#### [WORK REQUEST]
Wherever a line in the material contains the word "icon", copy that line.

#### [THE INPUT]
━━━━━━━━

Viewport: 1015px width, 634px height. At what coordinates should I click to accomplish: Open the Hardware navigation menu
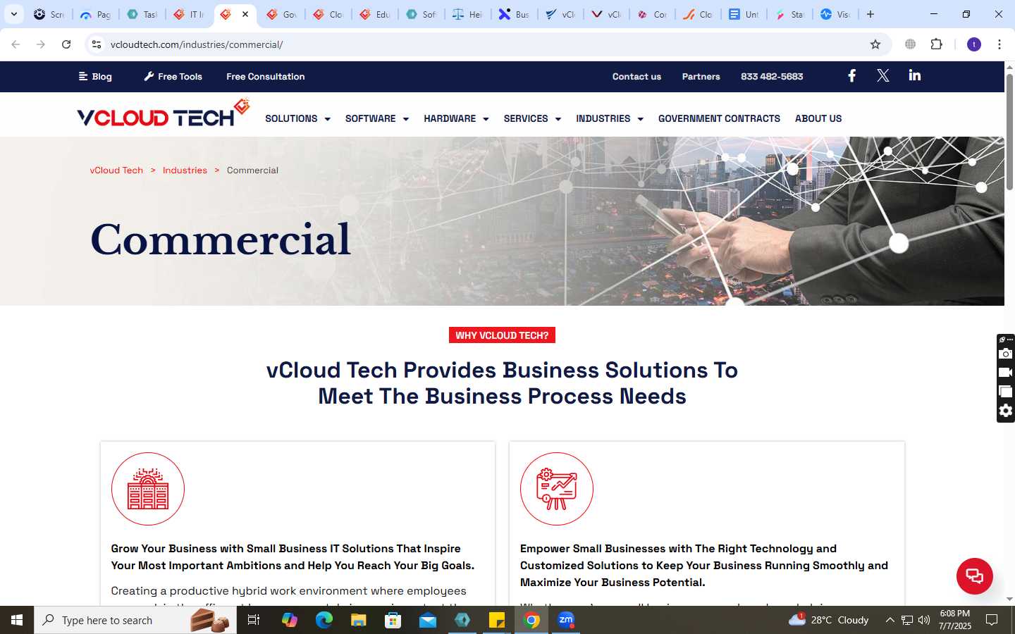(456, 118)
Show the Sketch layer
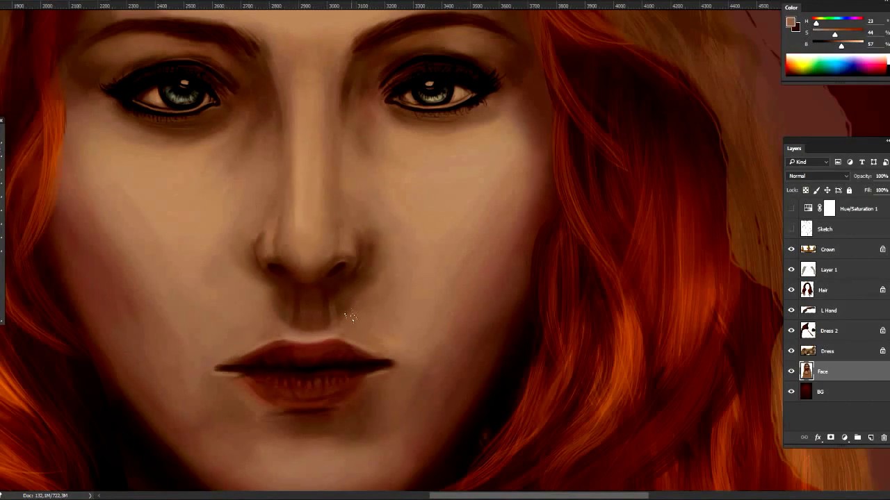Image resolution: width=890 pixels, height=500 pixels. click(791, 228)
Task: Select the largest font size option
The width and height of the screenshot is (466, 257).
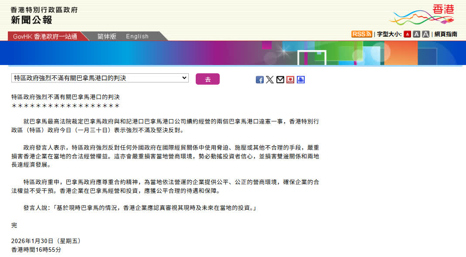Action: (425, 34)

━━━━━━━━

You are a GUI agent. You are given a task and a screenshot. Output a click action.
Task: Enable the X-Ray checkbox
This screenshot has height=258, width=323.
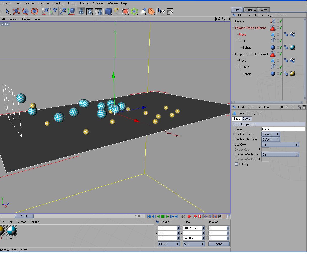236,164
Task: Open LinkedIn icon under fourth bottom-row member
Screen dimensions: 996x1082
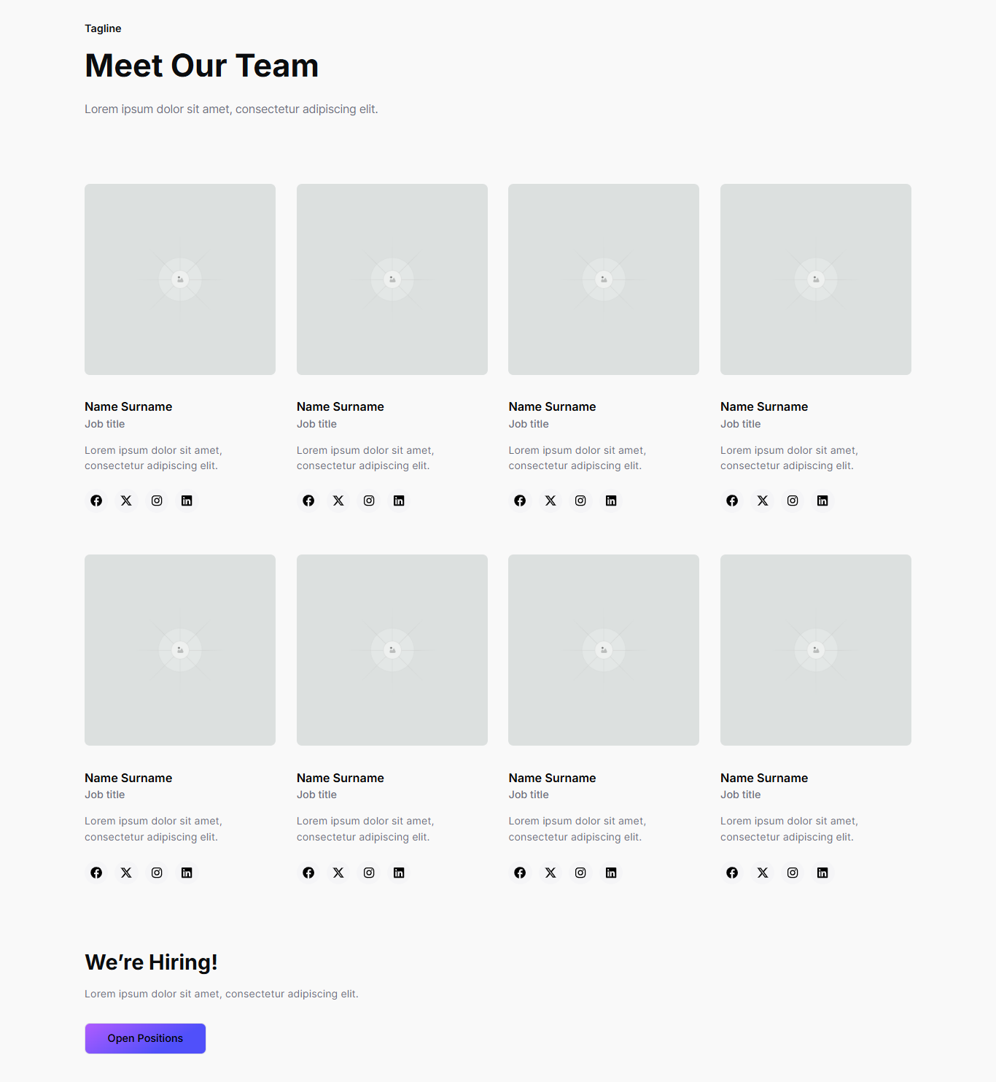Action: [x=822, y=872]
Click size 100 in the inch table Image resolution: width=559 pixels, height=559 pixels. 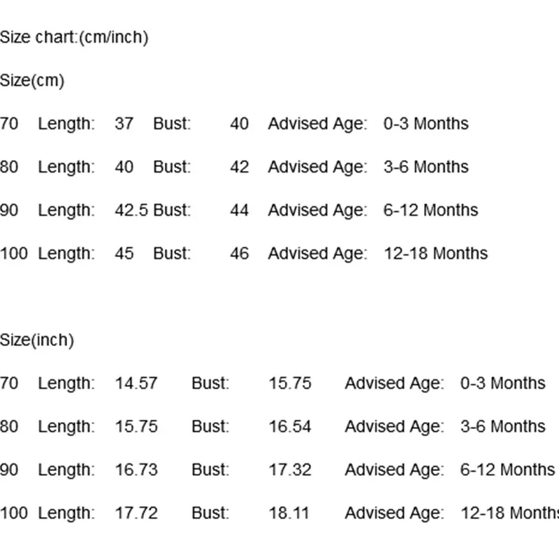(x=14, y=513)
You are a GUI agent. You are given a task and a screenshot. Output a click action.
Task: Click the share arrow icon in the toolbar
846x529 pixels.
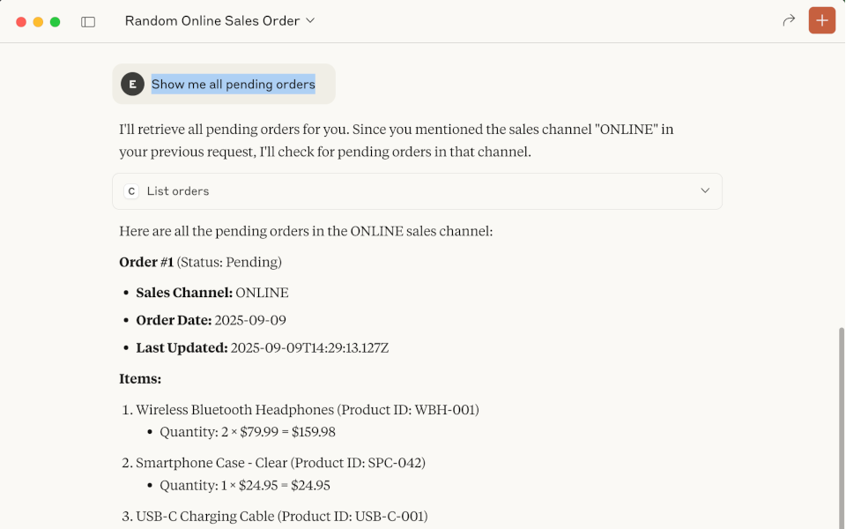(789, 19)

━━━━━━━━

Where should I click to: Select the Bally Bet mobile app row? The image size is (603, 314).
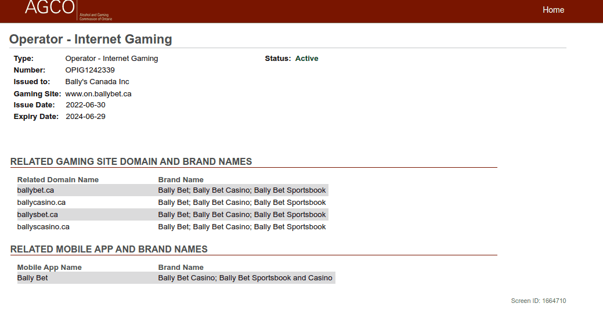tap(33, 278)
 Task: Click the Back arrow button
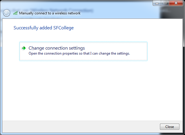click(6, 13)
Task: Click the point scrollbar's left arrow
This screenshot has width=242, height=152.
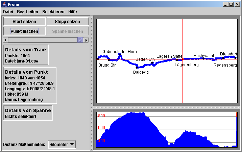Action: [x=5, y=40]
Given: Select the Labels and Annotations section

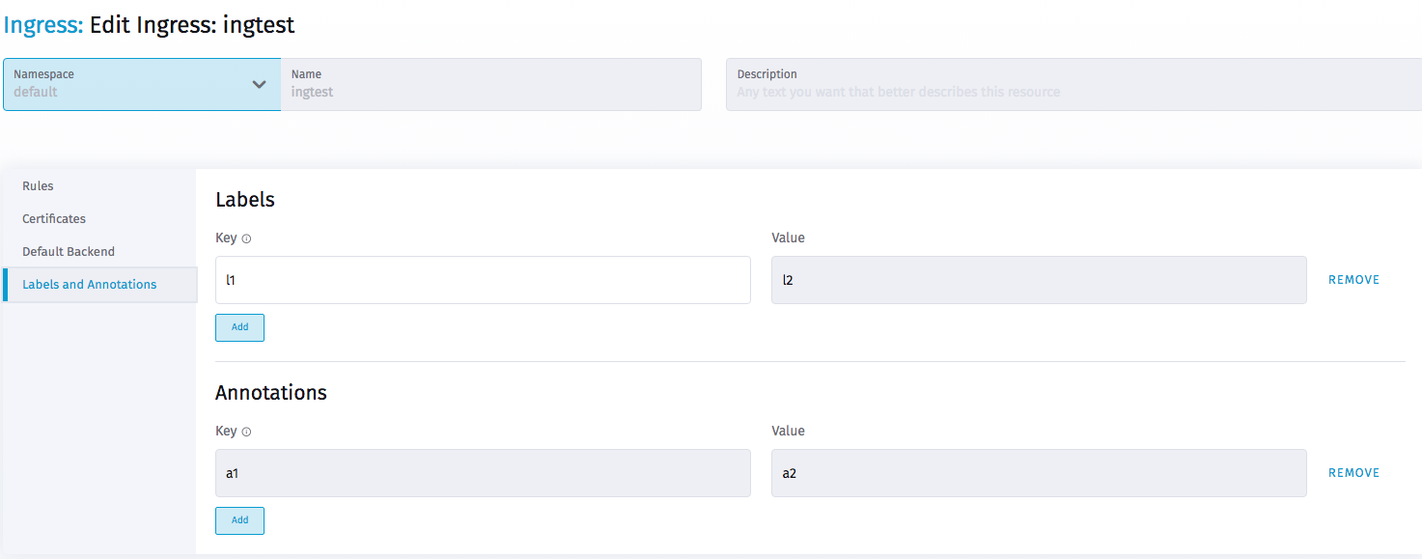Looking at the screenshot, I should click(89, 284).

━━━━━━━━

#### [SOLUTION TO THIS PROBLEM]
Task: Open LinkedIn icon under fourth bottom-row member
Task: Click the share arrow icon in the toolbar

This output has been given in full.